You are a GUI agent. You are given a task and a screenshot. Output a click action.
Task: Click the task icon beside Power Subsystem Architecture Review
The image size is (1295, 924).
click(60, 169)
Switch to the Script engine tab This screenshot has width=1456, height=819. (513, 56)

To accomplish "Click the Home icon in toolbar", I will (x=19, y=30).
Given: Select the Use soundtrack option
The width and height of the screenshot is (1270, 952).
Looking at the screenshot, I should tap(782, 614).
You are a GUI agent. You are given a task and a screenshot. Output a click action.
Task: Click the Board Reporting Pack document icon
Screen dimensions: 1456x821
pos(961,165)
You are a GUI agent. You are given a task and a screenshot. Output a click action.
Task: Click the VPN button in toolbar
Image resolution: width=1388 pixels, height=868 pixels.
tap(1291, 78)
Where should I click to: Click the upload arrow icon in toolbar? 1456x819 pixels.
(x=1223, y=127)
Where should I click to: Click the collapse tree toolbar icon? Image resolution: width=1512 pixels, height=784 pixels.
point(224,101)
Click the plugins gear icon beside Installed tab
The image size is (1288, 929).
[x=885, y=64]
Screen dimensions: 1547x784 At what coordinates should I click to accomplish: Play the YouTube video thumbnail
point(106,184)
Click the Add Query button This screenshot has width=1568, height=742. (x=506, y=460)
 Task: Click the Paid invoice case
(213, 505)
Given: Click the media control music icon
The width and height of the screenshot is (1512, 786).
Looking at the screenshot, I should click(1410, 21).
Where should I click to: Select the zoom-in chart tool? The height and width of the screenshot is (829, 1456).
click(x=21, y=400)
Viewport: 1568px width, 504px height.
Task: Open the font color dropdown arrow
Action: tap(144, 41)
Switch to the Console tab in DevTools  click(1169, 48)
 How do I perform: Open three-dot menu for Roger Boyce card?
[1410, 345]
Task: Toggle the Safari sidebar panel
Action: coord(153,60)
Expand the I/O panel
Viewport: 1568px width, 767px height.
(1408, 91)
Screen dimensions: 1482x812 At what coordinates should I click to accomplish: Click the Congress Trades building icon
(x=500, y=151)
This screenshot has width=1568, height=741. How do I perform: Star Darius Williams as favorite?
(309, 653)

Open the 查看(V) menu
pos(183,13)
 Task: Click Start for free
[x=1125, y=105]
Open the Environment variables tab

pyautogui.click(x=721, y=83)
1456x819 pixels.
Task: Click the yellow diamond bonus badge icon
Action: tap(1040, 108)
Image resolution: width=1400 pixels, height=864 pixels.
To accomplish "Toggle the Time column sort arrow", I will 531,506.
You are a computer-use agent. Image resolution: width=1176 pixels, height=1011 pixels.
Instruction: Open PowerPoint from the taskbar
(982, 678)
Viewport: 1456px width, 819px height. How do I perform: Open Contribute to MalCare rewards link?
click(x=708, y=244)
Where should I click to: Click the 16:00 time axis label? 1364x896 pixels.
=-=-=-=-=
What is required
What you return must match, line for line, the data from the line containing "Image resolution: width=1400" to its end, both ends included.

The answer
Image resolution: width=1400 pixels, height=864 pixels.
To accomplish "Toggle the Time column sort arrow", I will 531,506.
You are a computer-use agent. Image resolution: width=1176 pixels, height=1011 pixels.
Instruction: Open PowerPoint from the taskbar
(982, 678)
Viewport: 1456px width, 819px height. How do I perform: Open Contribute to MalCare rewards link?
click(x=708, y=244)
Where should I click to: Click the 16:00 time axis label? 1364x896 pixels.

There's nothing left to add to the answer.